The team is now planning to see if the animals can multiply numbers too.

   GOOD SAMARITAN
The stray cats and dogs living on railway platforms from Marine Lines to Mahim must surely be a grateful lot. An elderly woman, who does not call herself an animal lover, comes every night from her home in Mahim to her select bench on each of the stations where she sits feeding the hungry animals after the rush hour has subsided. One can see especially cats hovering expectantly for their daily dose of fish which this lady gets for them abundantly from the Mahim fish market. The dogs get their biscuits and even curry rice, which this lady prepares at home. In fact, she comes with bags full of fish and other eatables for the felines and canines, a virtual Santa Claus for the lonely animals.

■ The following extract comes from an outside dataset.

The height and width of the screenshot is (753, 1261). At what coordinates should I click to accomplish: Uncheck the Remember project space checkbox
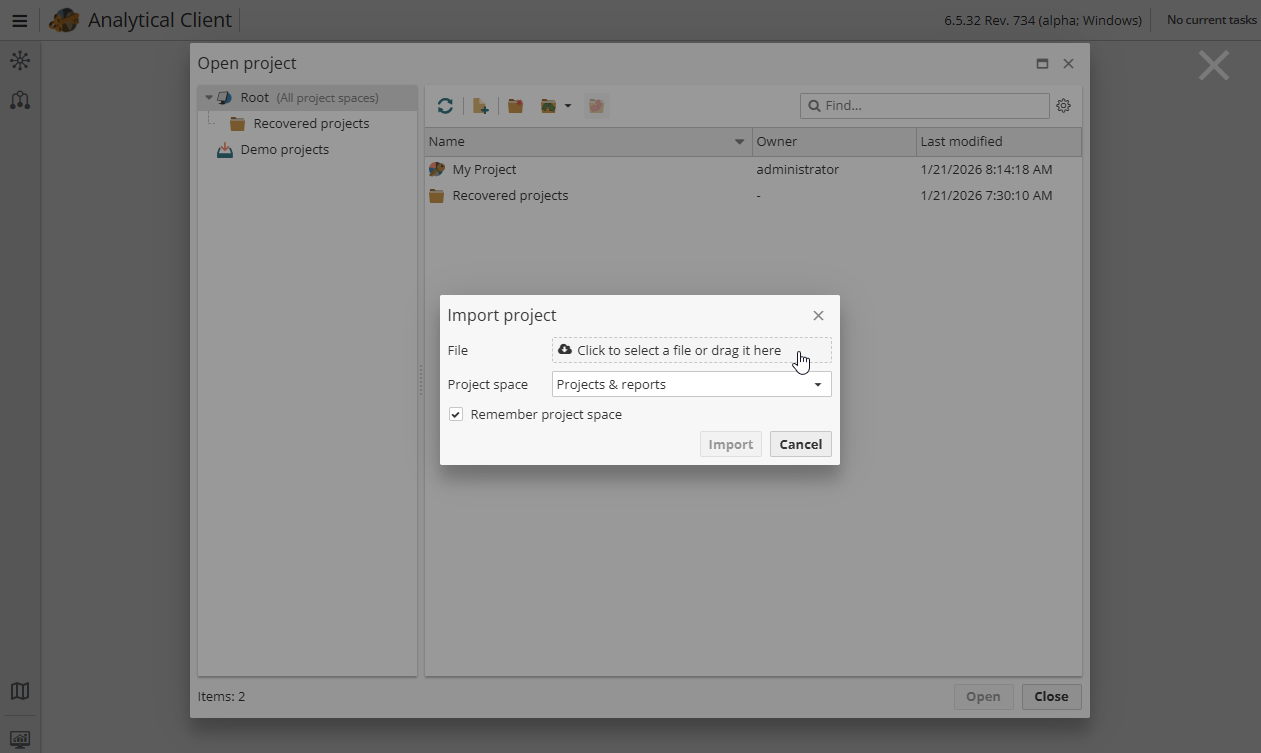coord(455,414)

At a time when fish and everything else is so expensive, it is heartening to note that this Good Samaritan does this selfless service without a murmur or without a big show and that too on a daily basis. Now, this is one gesture which lives up to the Biblical saying that “the right hand should not know what the left hand is doing.”

LOST AND FOUND
It was around midnight at Churchgate station. While waiting for her train, a correspondent noticed a girl in her early twenties standing on the footboard of a train going to the car shed. The girl, who had Mongoloid features, seemed lost and scared, standing in a corner in the train while the lights were off.
Realizing the danger, this correspondent went up to her and stepped inside the train. As she went up to speak to the girl, the train started. She told her to jump but the girl was scared, so this correspondent caught her hand and jumped out of the train just in the nick of time. 
The girl, who could hardly utter a word, was surrounded by curious onlookers. Some railway cops approached them while the girl was still in a state of shock. They assumed that she could not understand their language and started looking for someone who could help them with translations. Luckily, they found three young women with Mongoloid features who could speak English as well as Hindi. They requested these females to escort her home. After being seated in another train, the girl looked up to the cops and said, ‘Dhanyawad’, as the train left.